As for the discussion over what threshold would justify the use of the act, Skinner says the protests are a “public order” issue rather than a “public welfare” emergency such as, for example, a pandemic like COVID-19. Therefore, the question of the lawfulness of the emergency measures imposed centres on whether invoking the Emergencies Act is a justifiable “last resort.” This is based on provisions in the Canadian Security Intelligence

Service Act Act.

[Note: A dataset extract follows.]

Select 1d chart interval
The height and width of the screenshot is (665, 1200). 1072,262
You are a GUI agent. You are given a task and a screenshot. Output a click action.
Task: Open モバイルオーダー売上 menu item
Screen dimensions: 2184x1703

They include potential threats to national security such as:

  • espionage or sabotage that is against Canada or is detrimental to the interests of Canada or activities directed toward or in support of such espionage or sabotage
  • foreign-influenced activities within or relating to Canada that are detrimental to the interests of Canada and are clandestine or deceptive or involve a threat to any person
  • activities within or relating to Canada directed toward or in support of the threat or use of acts of serious violence against persons or property for the purpose of achieving a political, religious or ideological objective within Canada or a foreign state, and
  • activities directed toward undermining by covert unlawful acts, or directed toward or intended ultimately to lead to the destruction or overthrow by violence of the constitutionally established system of government in Canada.

However, it does not include lawful advocacy, protest, or dissent, unless carried on in conjunction with any of the activities referred to above.

So, any judicial review of the invocation of the Emergencies Act in the case of the anti-mandate protests would be based around the interpretation of those provisions, Skinner says.